And also subverting the public domain (the Disney extensions) and trying to force everyone on the internet to do policing for them (SOPA). And pushing for much harsher IP laws both in scope and penalties.


The Disney thing is largely unrelated, the amount of content even a decade old being pirated is negligible compared to the latest whatever.


Actually it is related - they want to stop the creativity of the others.

RIAA/MPAA mission is simple:

They want to own all of the content, control the ways to distribute that content, that content to be used only as they say, forever.


Are we discussing why they are hated, or why people use sites like The Pirate Bay?

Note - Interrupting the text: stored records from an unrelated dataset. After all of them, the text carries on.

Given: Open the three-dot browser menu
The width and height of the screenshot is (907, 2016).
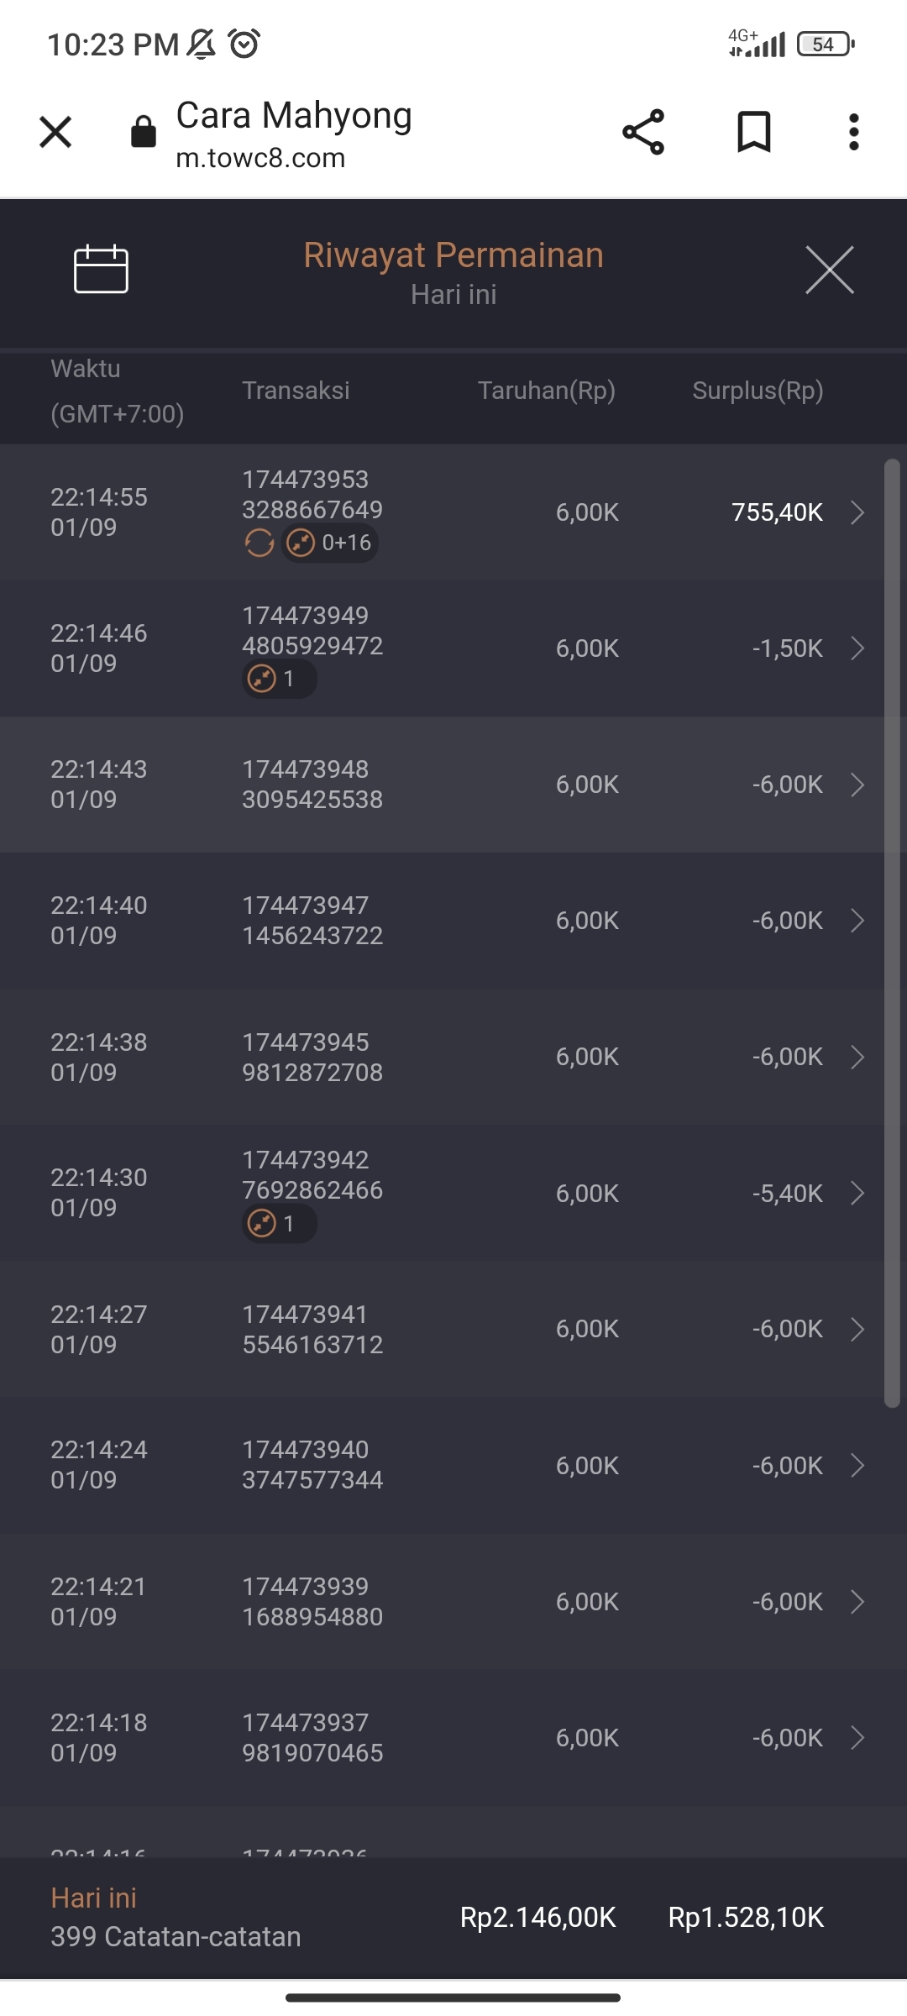Looking at the screenshot, I should pyautogui.click(x=853, y=132).
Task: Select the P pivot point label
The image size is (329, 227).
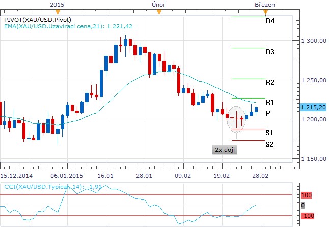Action: click(x=268, y=113)

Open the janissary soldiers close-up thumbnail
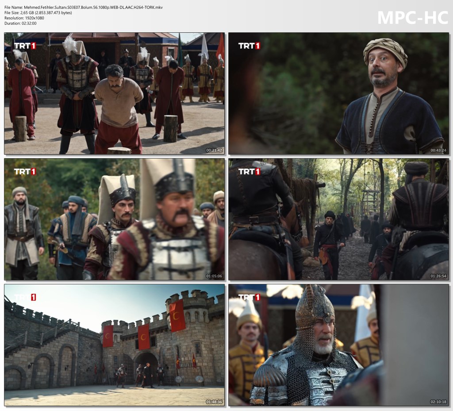[x=114, y=219]
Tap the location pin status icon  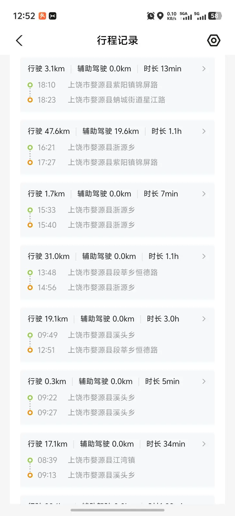pos(160,16)
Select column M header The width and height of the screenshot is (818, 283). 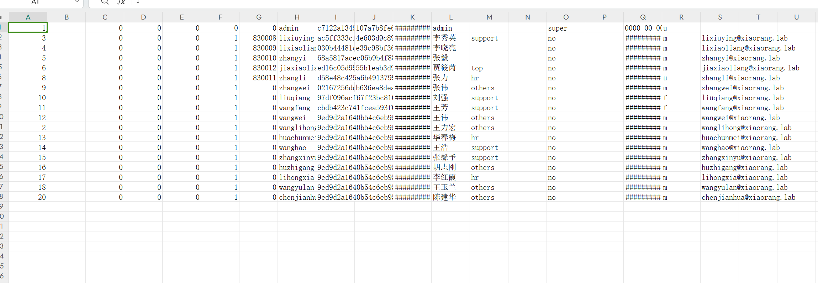click(489, 17)

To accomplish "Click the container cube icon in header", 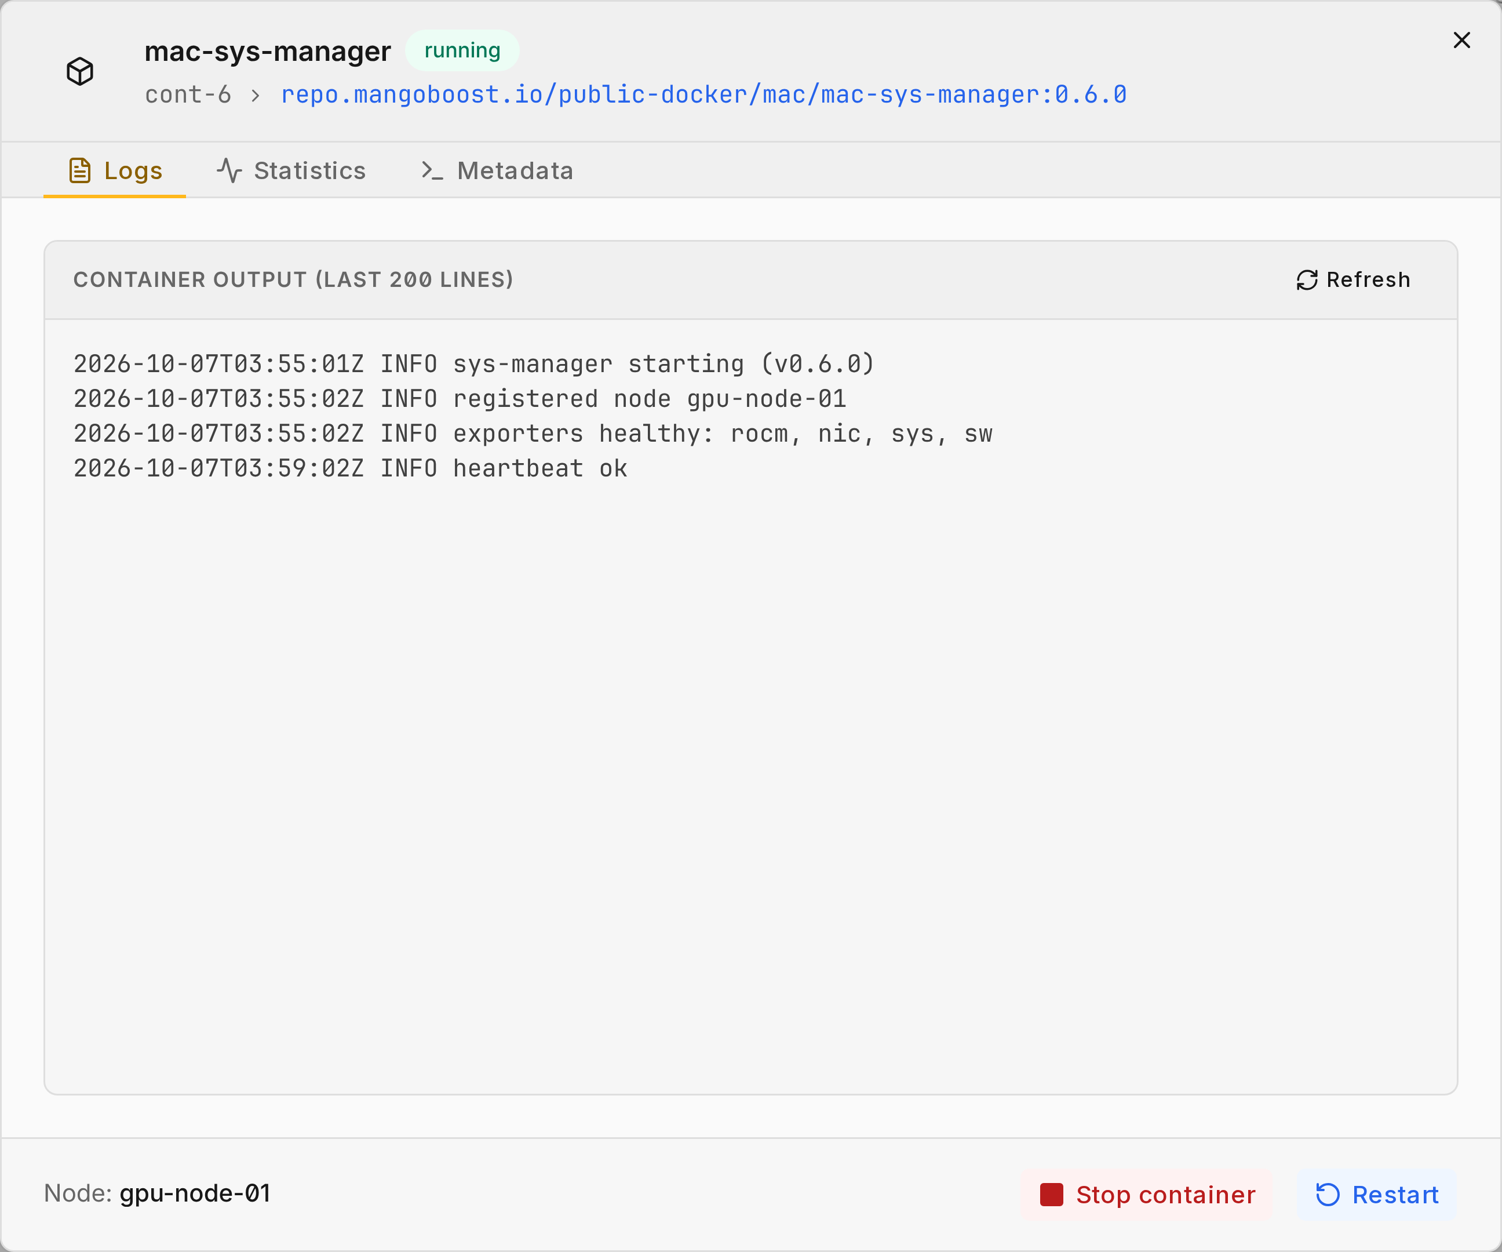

Because Disney is sure as shit related to the first.


I'm talking about the Copyright Extension Act in 1995, largely attributed to Disney, that makes really old stuff almost nobody is pirating remain copyright and out of the public domain?

The reasons they may be hated for that don't bear much relationship with copyright infringement which focuses almost exclusively on newly released things that would be copyright regardless of Disney's lobbying.


The Copyright Extension Act in 1995 is a significant part of why they are hated. It is anything but irrelevant or unrelated.

You are the one attempting to insinuate that only people who use The Pirate Bay object to their perversion of copyright laws and discussion. Multiple alternative reasons to be angry with them have now been presented to you, but you just claim they are unrelated because you assert that the real reason is that they are just interested in pirating recent things. In discarding these alternative reasons because they they don't mesh with your already unsupported assertion, you are begging the question.

People are in fact upset with the MPAA/RIAA for their abuse of terminology and all that it facilitates: the corruption of copyright laws, weaponized lawsuits, and the shackling of (frankly ancient) culture.

Pretend that people are only upset with their abuse of terminology because they want to pirate things all you want, but you are dead wrong.


If that were really true, then there should be markedly less piracy of content from publishers not affiliated with the MPAA or RIAA, but that doesn't seem to actually be the case.


How do you think that follows? I am not asserting that people pirate MPAA/RIAA content because they hate those organizations, nor do I think that is the case. That would be a foolish thing to assert.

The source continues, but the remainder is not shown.